A controversial cafeteria system that identifies Akron Public School students from their fingerprints has proved beneficial for the district, school leaders say.

More middle-school students who are eligible for free or reduced-price lunches now are taking advantage of them. That helps both the students and the district.

``What we've accomplished is taking that stigma away,'' Debra Foulk, coordinator of the Akron schools' Child Nutrition Services, said last week.

The high-tech system, dubbed iMeal, is being used in every Akron middle school [and three high schools...]

Further on, we learn they spent $700,000 on this system. Students can use a PIN instead, but only 4% have chosen that option. To add a capper, the more free lunches the school gives away, the greater their chance of receiving federal money.
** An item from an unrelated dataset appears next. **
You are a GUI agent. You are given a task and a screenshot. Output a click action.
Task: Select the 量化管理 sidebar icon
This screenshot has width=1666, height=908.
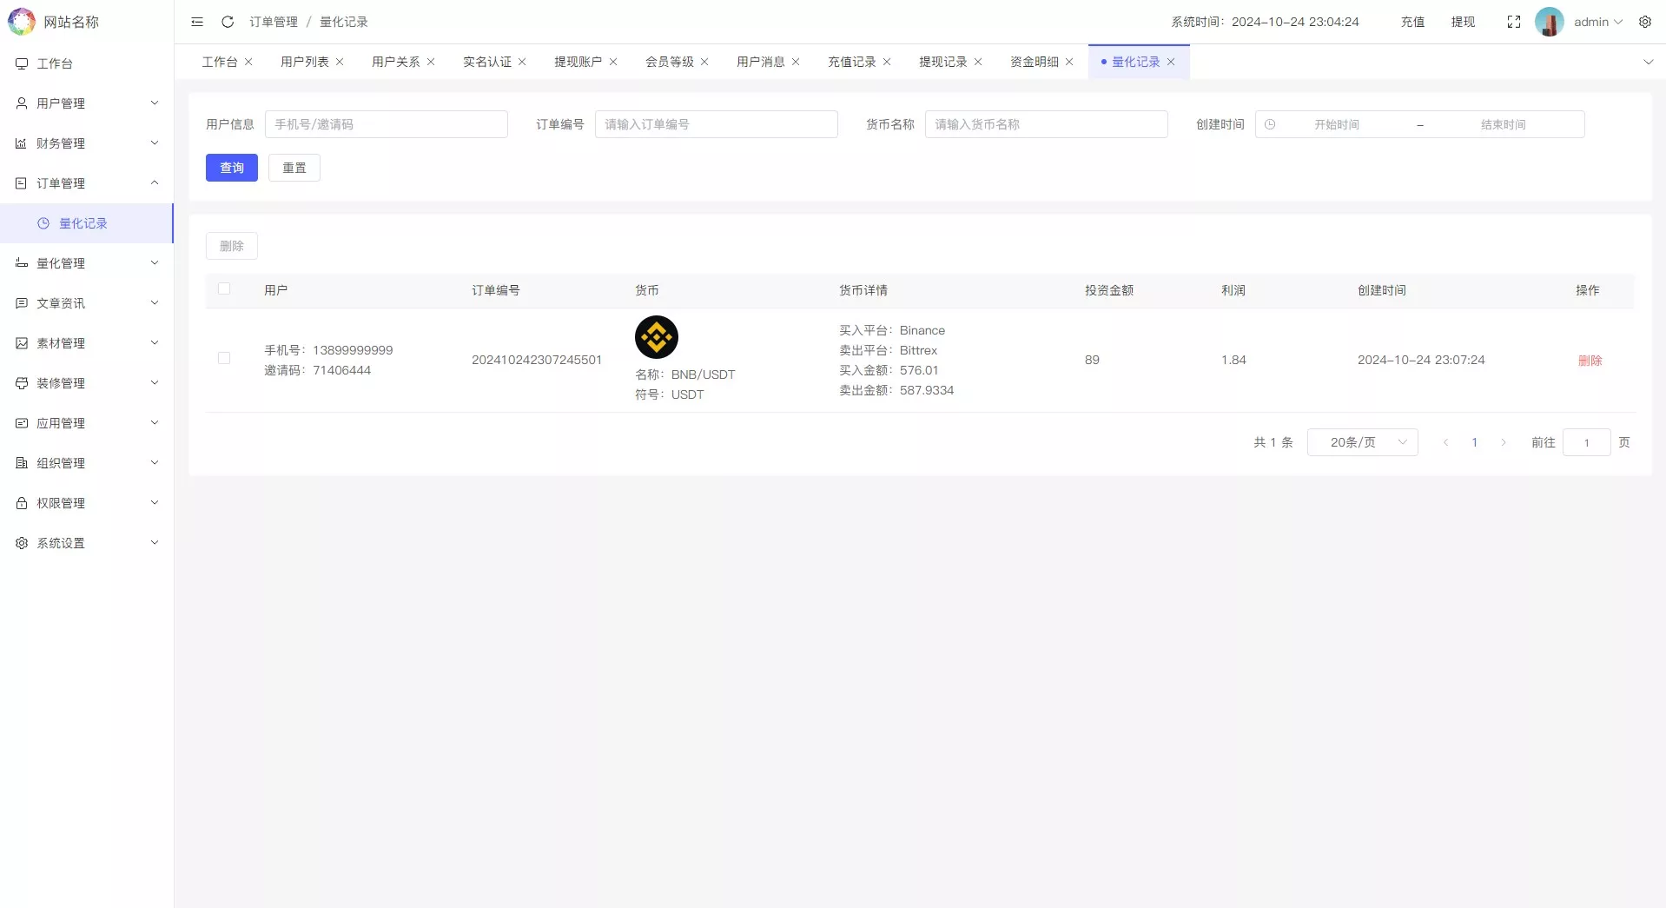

And, we're told that the original prints are discarded, and only a "template" of "binary numbers" is kept. Even middle schoolers could see through that, but neither that reporter or the AP reporter of the next report did. If that "template" is detailed enough to distinguish between students, it's basically an electronic fingerprint. It might not be as detailed as a very high resolution scan of a fingerprint, but it's still an electronic fingerprint. Ergo, a print found at a crime scene at the school could be "templatized" just like the original prints of the students in order to find the perpetrator or at least narrow the search. And, a rough fingerprint could no doubt be recreated from the "template." Sell it to someone else.

The AP report on this is here. They go the extra inch and get this quote:


"Fingerprinting is for felons, not for 5-year-olds," said Christine Link, executive director of the American Civil Liberties Union of Ohio. "We're setting up for children that surrendering your fingerprints or other parts of your identity for school lunches is a good idea."

Suspiciously, many of these privacy related stories involve children: retinal scans or fingerprints to get lunches or ride the bus and so on and so forth. Could this be part of a broad plan to get our citizens of tomorrow used to reduced personal liberty?